[Pixel coordinate grounding data]
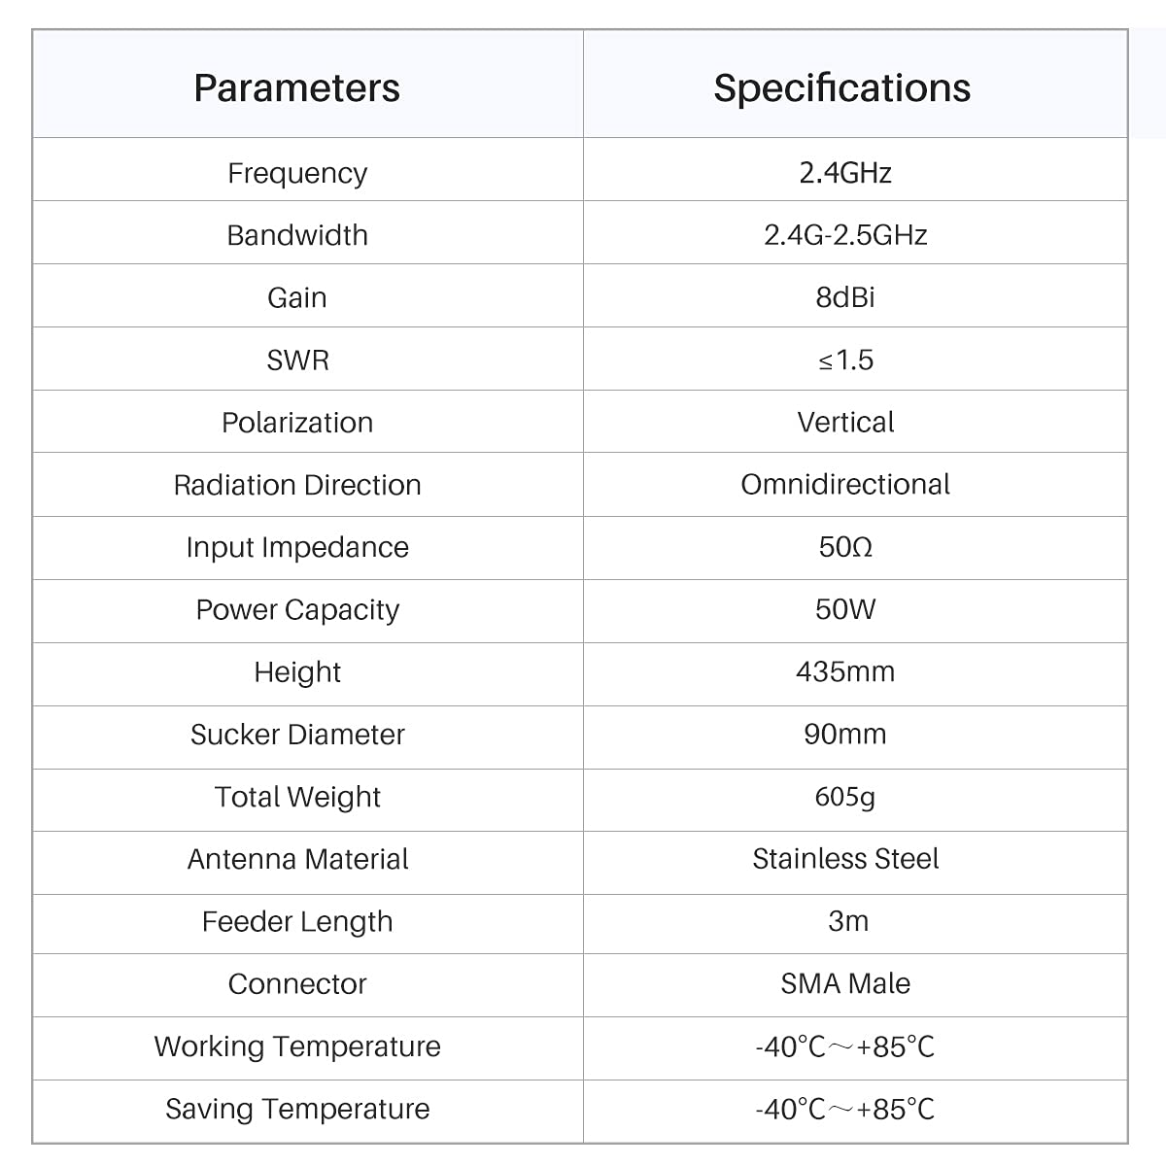Click the SMA Male connector value
Image resolution: width=1166 pixels, height=1166 pixels.
[x=845, y=983]
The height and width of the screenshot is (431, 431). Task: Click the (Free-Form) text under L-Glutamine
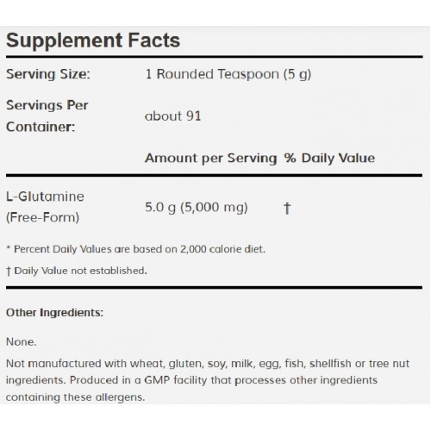43,217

**EXERCISE PROMPT:** Final stretch of the data: repeat exactly each line from the one containing "The height and" through the last, and omit all pictures.

**RESULT OF THIS TASK:**
The height and width of the screenshot is (431, 431). Task: Click the (Free-Form) text under L-Glutamine
43,217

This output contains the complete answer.